[INSTRUCTIONS TO FOLLOW]
Copy out every line of the records below word for word, leaving out the pictures.

[DATASET ROWS]
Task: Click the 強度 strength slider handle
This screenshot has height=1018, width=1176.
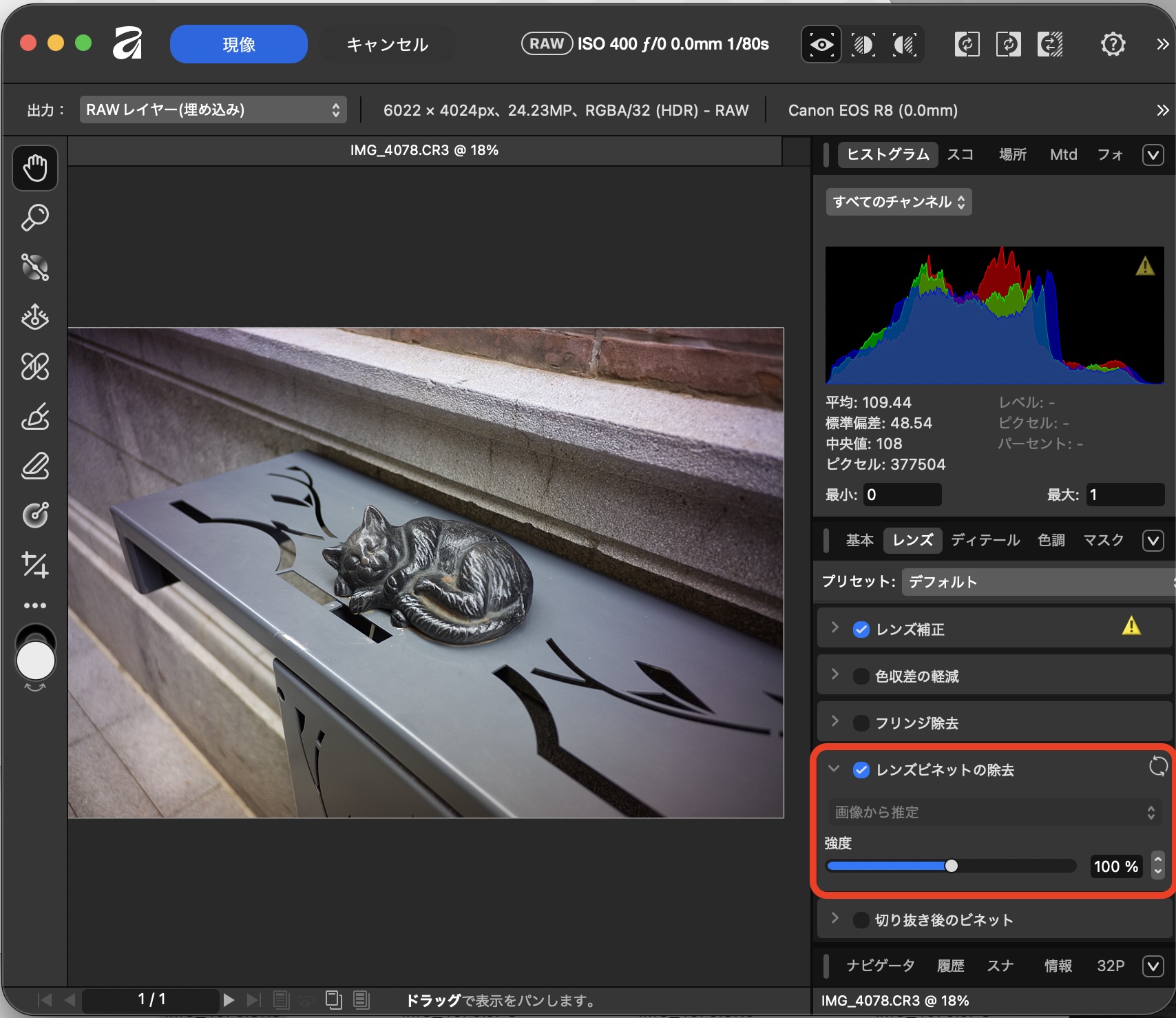Action: pos(951,866)
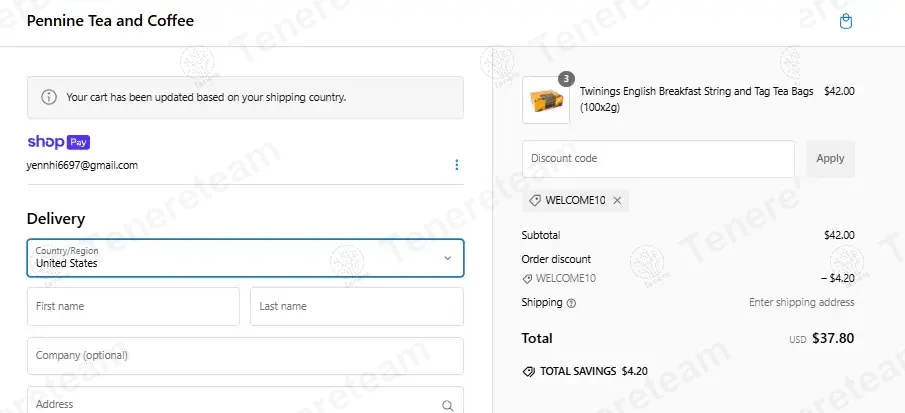
Task: Open the three-dot menu beside email
Action: click(x=457, y=165)
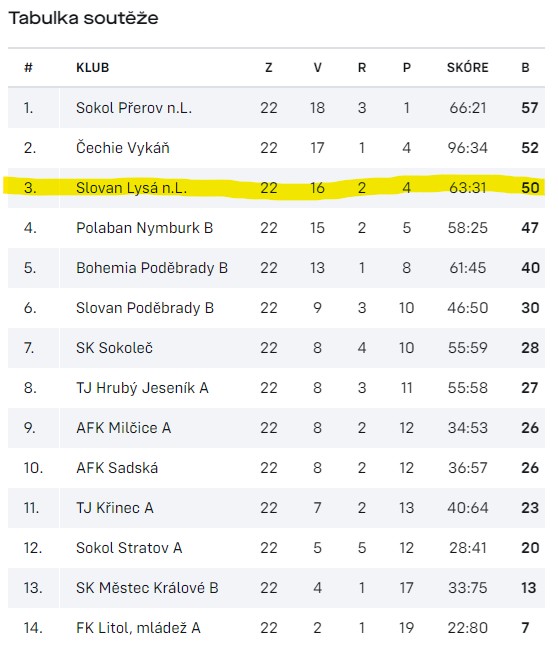Open AFK Sadská club entry
Viewport: 558px width, 646px height.
117,468
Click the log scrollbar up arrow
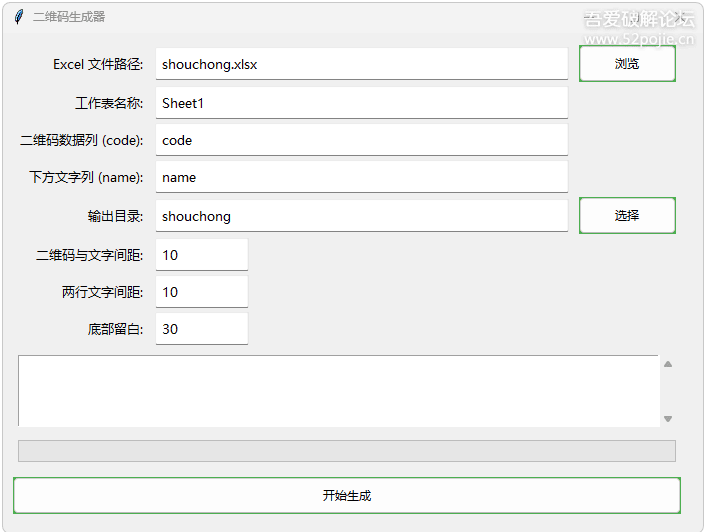The image size is (704, 532). [x=668, y=364]
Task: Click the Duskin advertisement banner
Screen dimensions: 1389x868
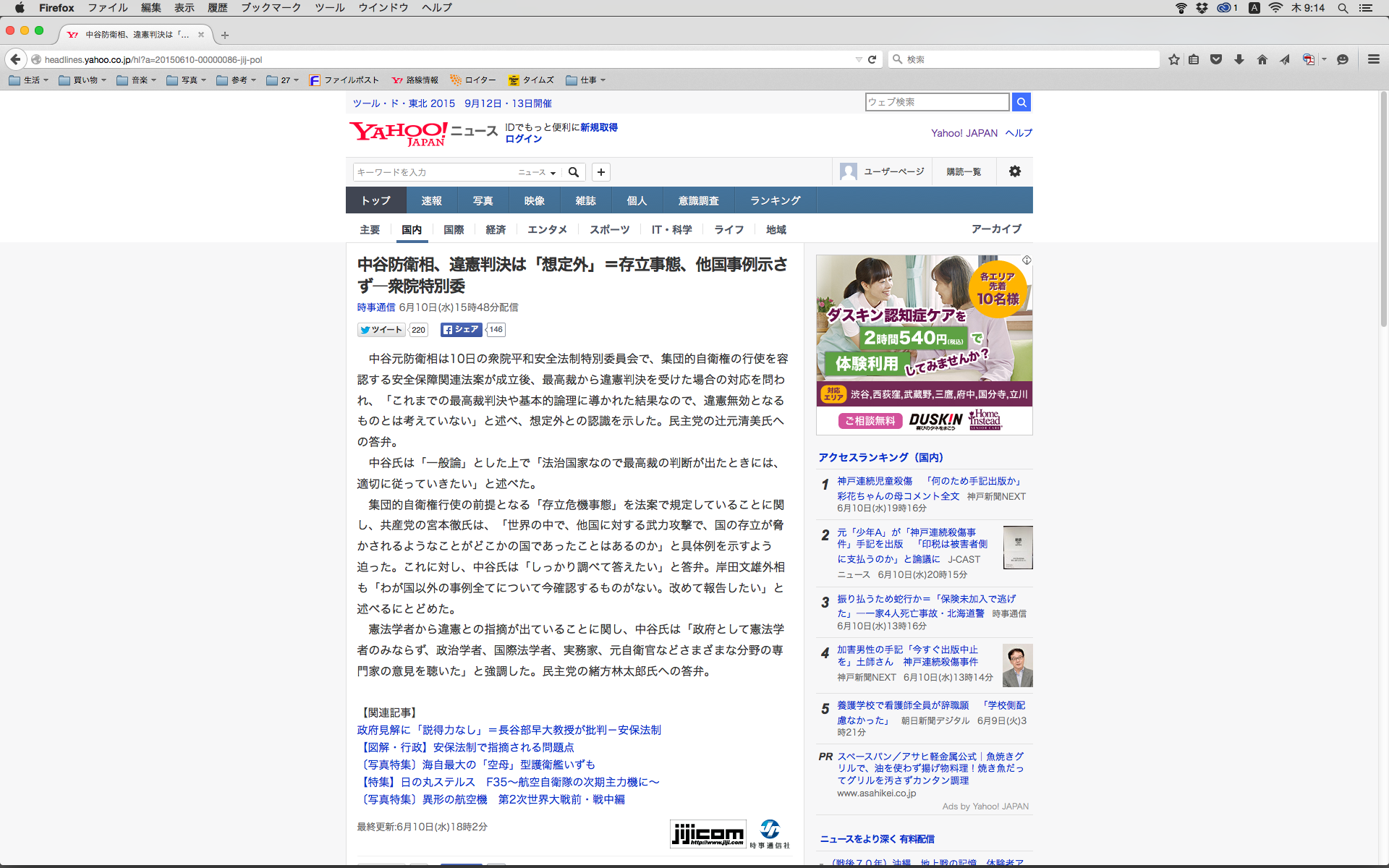Action: [924, 344]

[TASK SOLUTION]
Task: Click the 強度 strength slider handle
This screenshot has height=1018, width=1176.
Action: pos(951,866)
Task: Open the three-dot menu beside email
Action: click(x=457, y=165)
Open AFK Sadská club entry
Viewport: 558px width, 646px height.
117,468
Click the log scrollbar up arrow
The image size is (704, 532). [x=668, y=364]
Task: Click the Duskin advertisement banner
Screen dimensions: 1389x868
Action: [924, 344]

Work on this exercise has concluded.